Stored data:

● ● ● ● ● ● ●

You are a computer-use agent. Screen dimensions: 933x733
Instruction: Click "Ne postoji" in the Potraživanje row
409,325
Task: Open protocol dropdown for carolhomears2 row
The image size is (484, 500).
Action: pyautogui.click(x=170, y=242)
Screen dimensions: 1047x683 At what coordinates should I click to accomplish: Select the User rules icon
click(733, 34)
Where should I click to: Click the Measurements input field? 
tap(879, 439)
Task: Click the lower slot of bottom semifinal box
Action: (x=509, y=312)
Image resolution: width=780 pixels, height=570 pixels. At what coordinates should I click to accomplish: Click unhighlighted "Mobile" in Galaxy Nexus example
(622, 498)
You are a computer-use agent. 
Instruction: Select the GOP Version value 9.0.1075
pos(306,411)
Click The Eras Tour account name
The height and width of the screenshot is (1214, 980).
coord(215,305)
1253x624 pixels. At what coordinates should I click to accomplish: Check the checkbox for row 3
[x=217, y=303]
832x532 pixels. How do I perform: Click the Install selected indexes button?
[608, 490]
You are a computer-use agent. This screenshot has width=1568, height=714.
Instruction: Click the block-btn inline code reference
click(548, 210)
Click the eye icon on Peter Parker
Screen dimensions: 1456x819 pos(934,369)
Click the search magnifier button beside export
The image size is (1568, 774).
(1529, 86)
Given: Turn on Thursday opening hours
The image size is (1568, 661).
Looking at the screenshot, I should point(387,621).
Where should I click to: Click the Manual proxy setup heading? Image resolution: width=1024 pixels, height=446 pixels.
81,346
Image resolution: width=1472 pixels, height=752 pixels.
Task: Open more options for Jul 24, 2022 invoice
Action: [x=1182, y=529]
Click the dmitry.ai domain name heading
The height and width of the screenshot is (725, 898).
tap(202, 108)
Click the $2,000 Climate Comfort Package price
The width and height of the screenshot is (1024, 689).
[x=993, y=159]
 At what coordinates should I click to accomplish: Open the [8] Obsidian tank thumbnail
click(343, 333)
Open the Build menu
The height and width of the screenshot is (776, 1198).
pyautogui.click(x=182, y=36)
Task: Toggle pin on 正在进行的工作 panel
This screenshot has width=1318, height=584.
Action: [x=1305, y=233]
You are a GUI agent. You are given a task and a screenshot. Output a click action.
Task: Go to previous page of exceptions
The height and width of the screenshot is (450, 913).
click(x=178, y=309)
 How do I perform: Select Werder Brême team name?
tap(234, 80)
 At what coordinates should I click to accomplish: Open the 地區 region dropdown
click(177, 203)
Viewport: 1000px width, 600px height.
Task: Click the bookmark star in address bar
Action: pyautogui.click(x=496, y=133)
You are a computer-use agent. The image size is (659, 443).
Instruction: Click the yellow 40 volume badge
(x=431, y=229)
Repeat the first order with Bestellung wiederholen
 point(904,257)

● ● ● ● ● ● ●

## TASK OBJECTIVE
The required output is the exact run of lines from the one with "The height and width of the screenshot is (450, 913)." through the final line of the entries.

## ANSWER TO THE EXERCISE
The height and width of the screenshot is (450, 913).
click(x=178, y=309)
 How do I perform: Select Werder Brême team name?
tap(234, 80)
 At what coordinates should I click to accomplish: Open the 地區 region dropdown
click(177, 203)
Viewport: 1000px width, 600px height.
Task: Click the bookmark star in address bar
Action: pyautogui.click(x=496, y=133)
You are a computer-use agent. The image size is (659, 443).
Instruction: Click the yellow 40 volume badge
(x=431, y=229)
Repeat the first order with Bestellung wiederholen
 point(904,257)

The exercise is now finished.